While Medrano is not one for onstage antics or drama -- nor was there physically space for any of it -- he allows his musicians to shine with sizzling guitar and drum solos, and he displays authoritative command of his domain. It helps that he’s over six feet tall and has an arresting presence with just the right amount of edge tattooed up and down both arms.
I was eager to experience a full Medrano show after seeing him perform at a showcase during the Billboard Latin Music conference last April. But, I wondered, how the heck did all these people end up buying tickets to come here? U.S. radio barely plays Latin pop unless it's way uptempo, and Medrano is not that; he’s a soulful singer-songwriter.
Turns out music discovery is alive and well.
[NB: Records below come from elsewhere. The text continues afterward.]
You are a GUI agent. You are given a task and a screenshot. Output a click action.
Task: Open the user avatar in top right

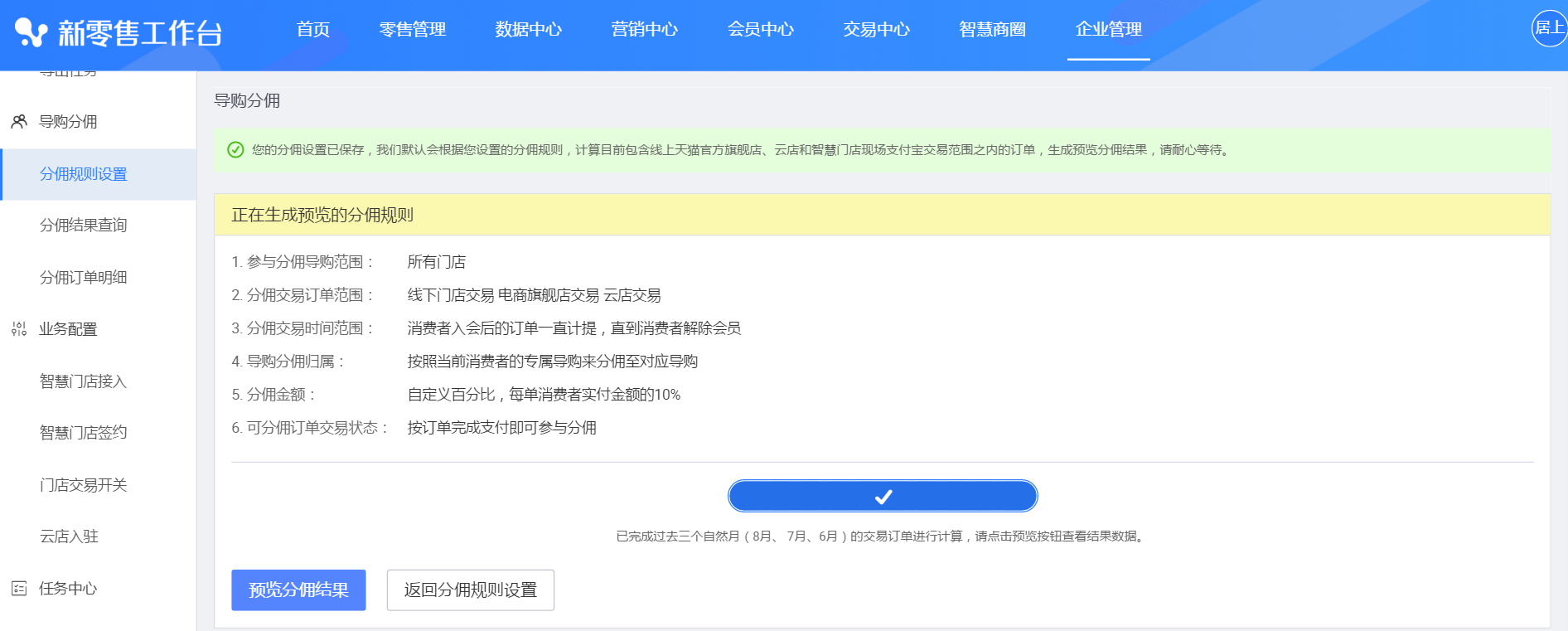pos(1548,28)
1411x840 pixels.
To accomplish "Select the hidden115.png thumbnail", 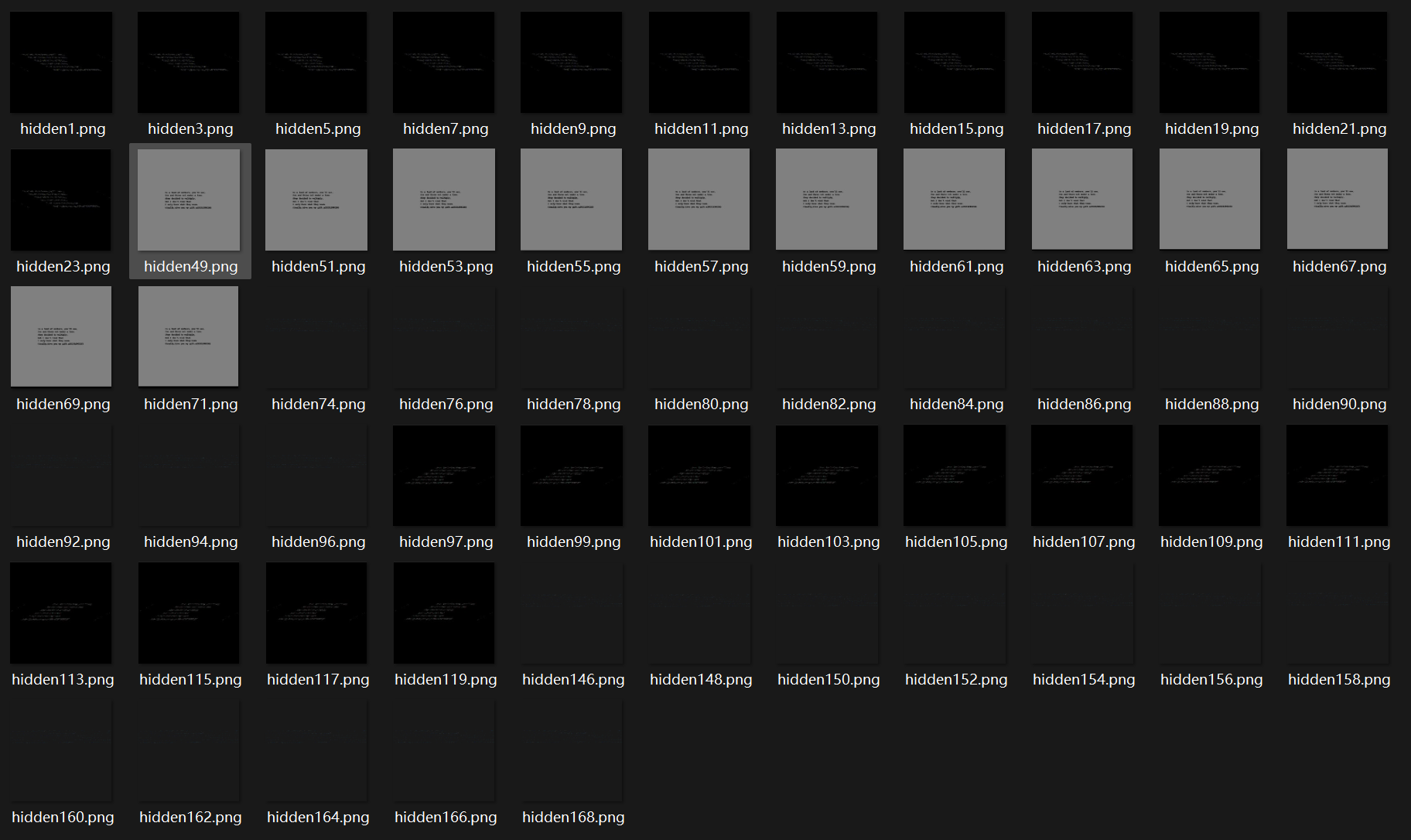I will 189,613.
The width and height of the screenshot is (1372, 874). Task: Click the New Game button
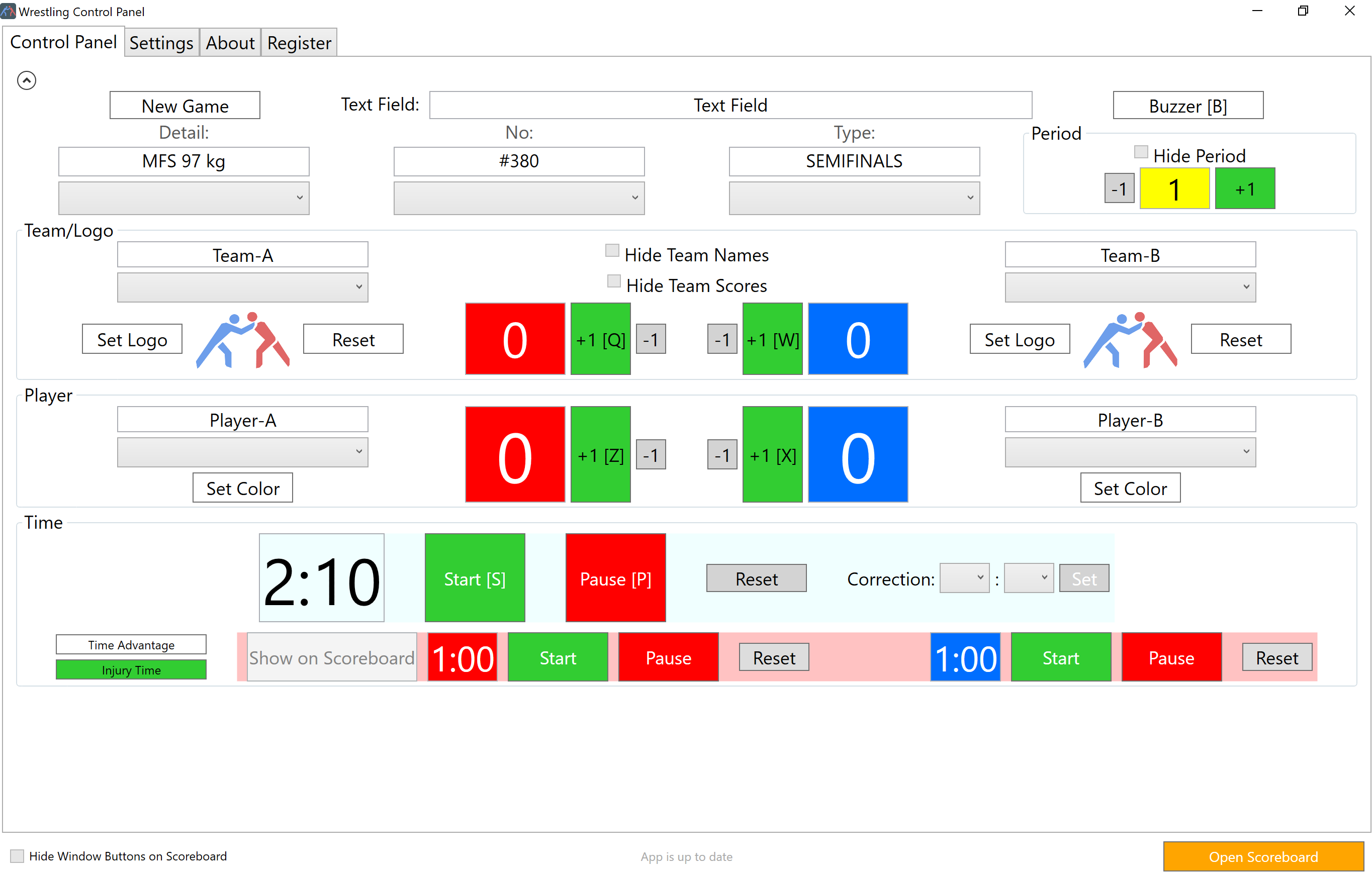tap(185, 106)
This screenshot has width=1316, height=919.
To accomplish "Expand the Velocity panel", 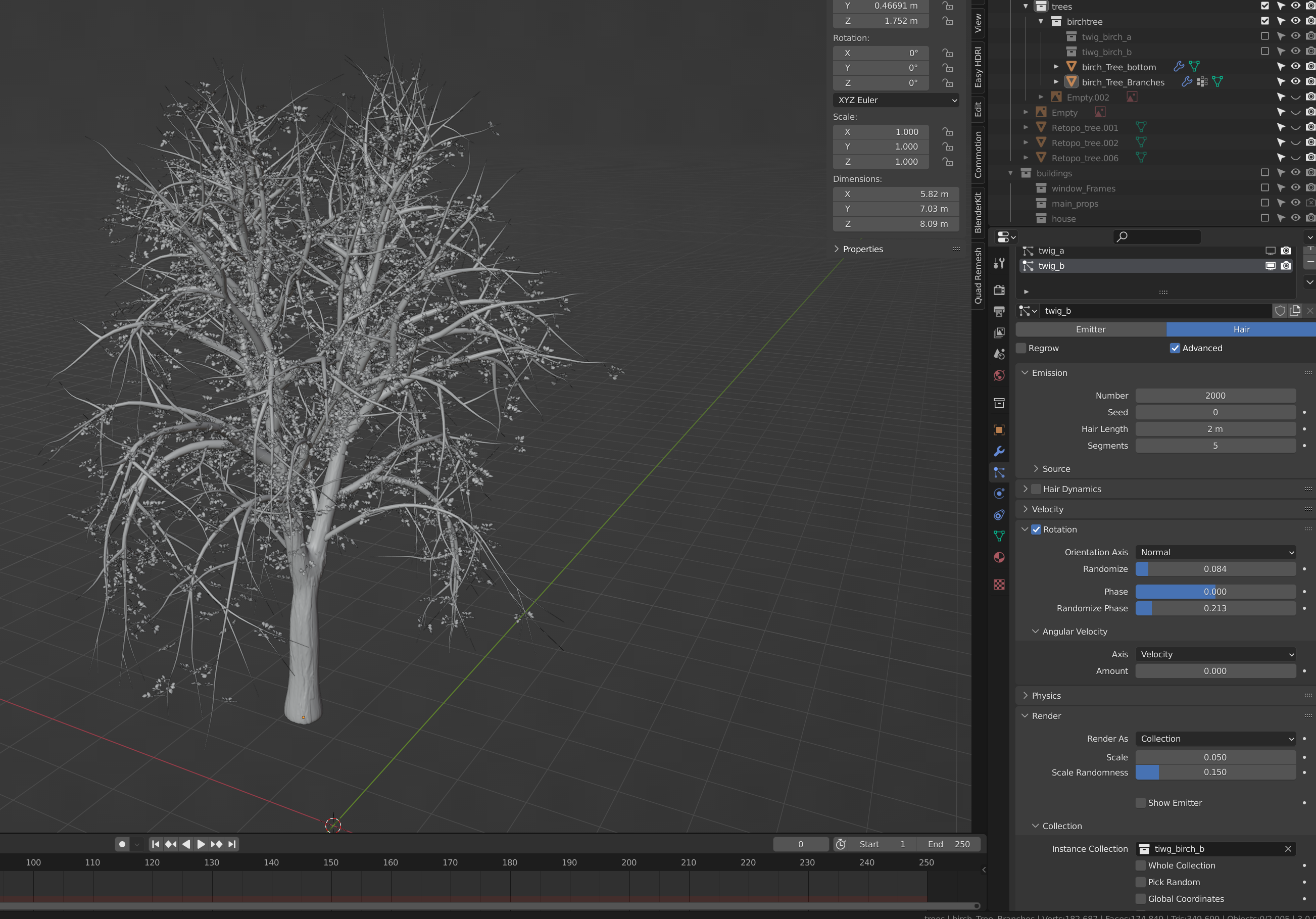I will pyautogui.click(x=1047, y=509).
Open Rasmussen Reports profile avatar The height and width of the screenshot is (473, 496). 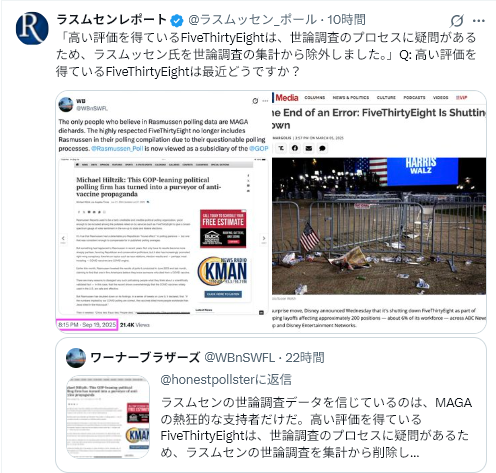click(32, 28)
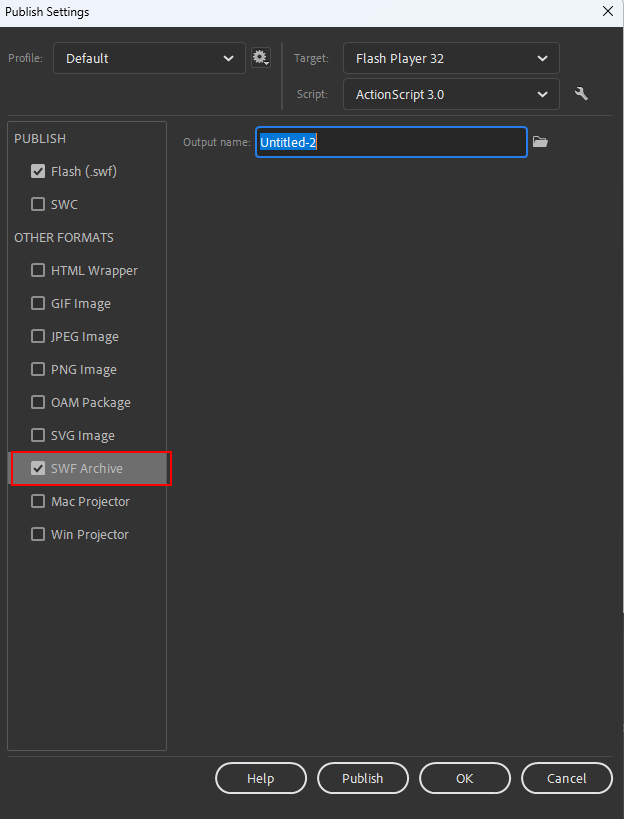This screenshot has width=624, height=819.
Task: Open the profile options gear icon
Action: 260,57
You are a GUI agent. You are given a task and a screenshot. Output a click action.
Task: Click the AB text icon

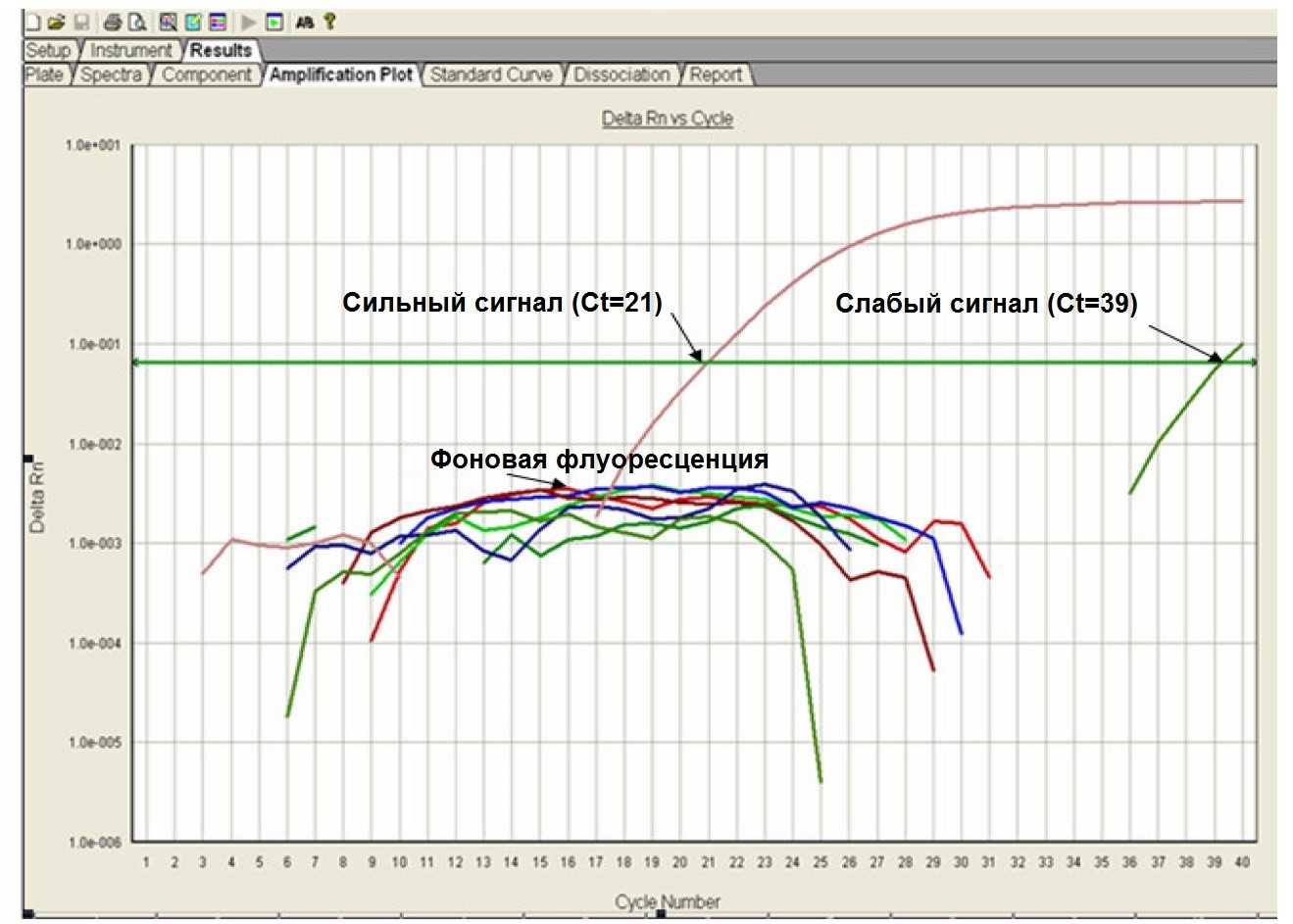305,22
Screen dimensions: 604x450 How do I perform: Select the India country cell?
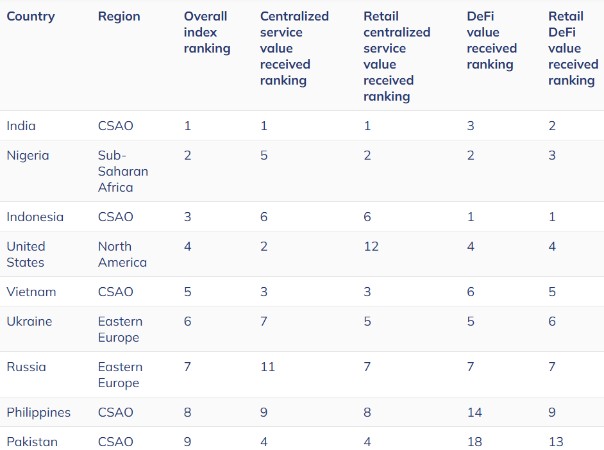(22, 125)
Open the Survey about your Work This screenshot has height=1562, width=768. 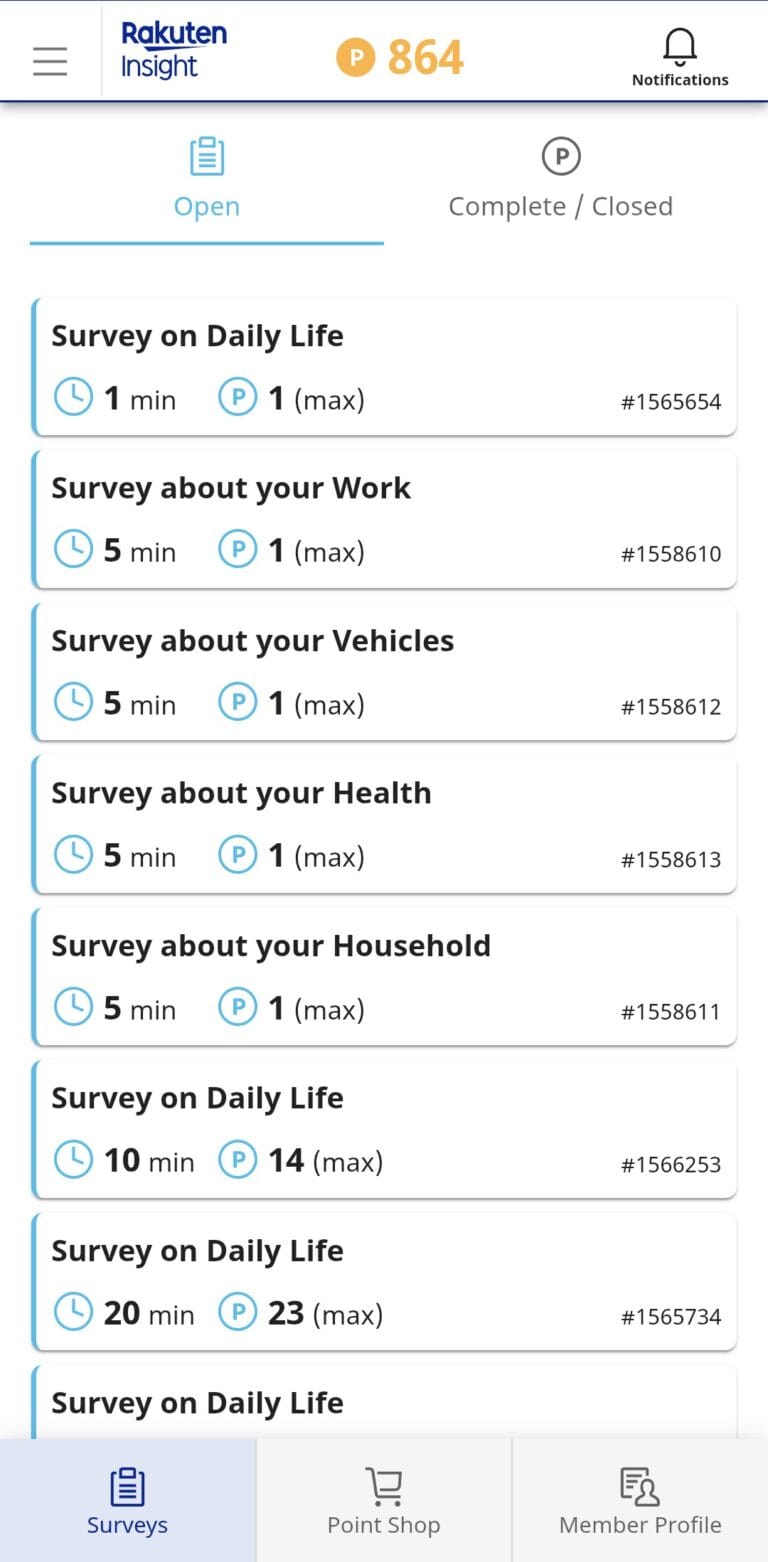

The 20-something guy sitting next to me heard the single “Bajo el agua” streamed from a station in Colombia. He got so hooked on the voice, he started following Medrano on Instagram and found out about the show there. Another man got a YouTube link on Instagram and was also instantly hooked. “He sounds effortless,” he told me.
Medrano celebrated his 29th birthday Friday night, not young for a debut act with just one album to his name. It doesn’t matter. He should be around for a long time.